Un altro punto critico riguarda la centrale nucleare di Zaporizhzhia, la più grande d’Europa. Kiev intende dedicarle un documento separato all’interno del pacchetto negoziale, insieme alle garanzie di sicurezza e al futuro supporto economico del Paese.
Zelensky ha discusso questi aspetti in videoconferenza con una delegazione internazionale che comprendeva senatori statunitensi, rappresentanti dell’amministrazione USA e il nuovo segretario generale della NATO, Mark Rutte. È stato concordato un lavoro congiunto per chiarire al più presto la struttura delle garanzie di sicurezza.Rutte, intervenuto a Berlino, ha ricordato che “la sicurezza dell’Ucraina è la nostra sicurezza” e che l’Europa non può dividersi di fronte alla minaccia russa.
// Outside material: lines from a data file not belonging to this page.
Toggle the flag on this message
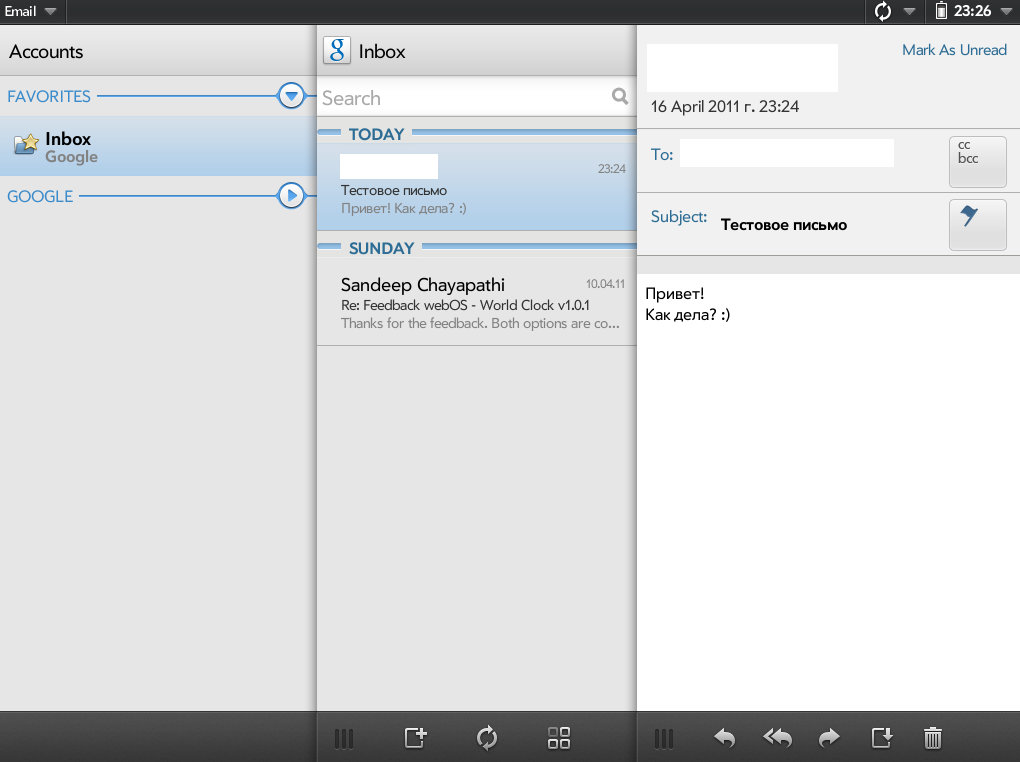This screenshot has width=1020, height=762. (977, 224)
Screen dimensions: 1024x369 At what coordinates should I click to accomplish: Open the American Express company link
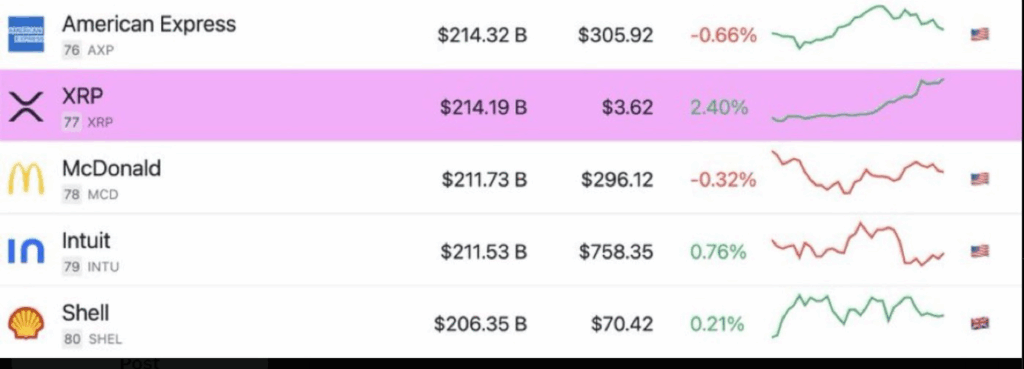pos(149,24)
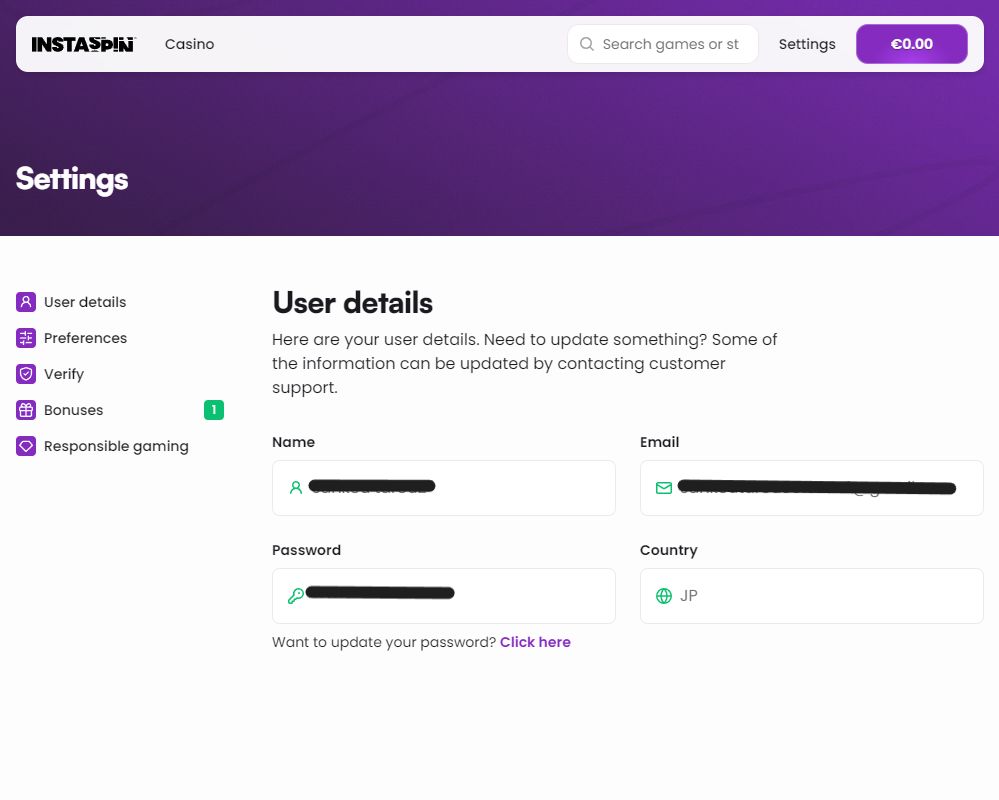Click the Preferences sliders icon
Viewport: 999px width, 800px height.
tap(26, 338)
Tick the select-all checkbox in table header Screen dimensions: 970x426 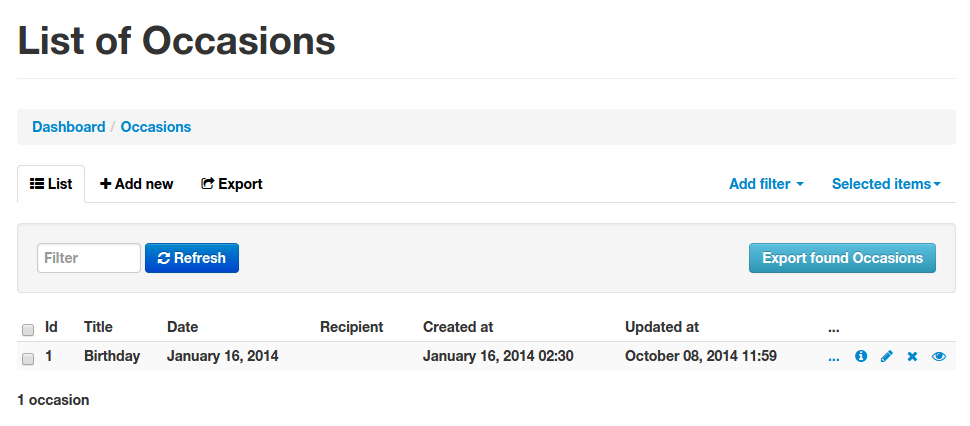[28, 330]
Tuttavia, cresce il timore di una possibile intesa parallela tra Washington e Mosca. A Bruxelles circolano voci su una strategia statunitense orientata a un nuovo formato geopolitico ristretto (C5: USA, Russia, Cina, India, Giappone) e a una possibile separazione di alcuni Paesi europei dall’UE.
Un diplomatico europeo, con realismo, afferma che gli USA hanno sempre cercato di dividere l’Unione quando necessario ai propri interessi: “Questi semplicemente lo fanno con maggiore trasparenza”.
Sul fronte economico, l’Unione Europea tenta di sfruttare la sua ultima leva: l’uso dei fondi russi congelati. I 27 hanno avviato la procedura per ricorrere all’articolo 122 del Trattato, che permette misure speciali in caso di emergenza economica, per mantenere bloccati in modo permanente gli asset della Banca Centrale russa.
La presidenza danese ritiene di avere i numeri necessari, ma lo sblocco delle risorse da destinare all’Ucraina si prospetta complicato: oltre al Belgio, anche l’Italia è ancora esitante.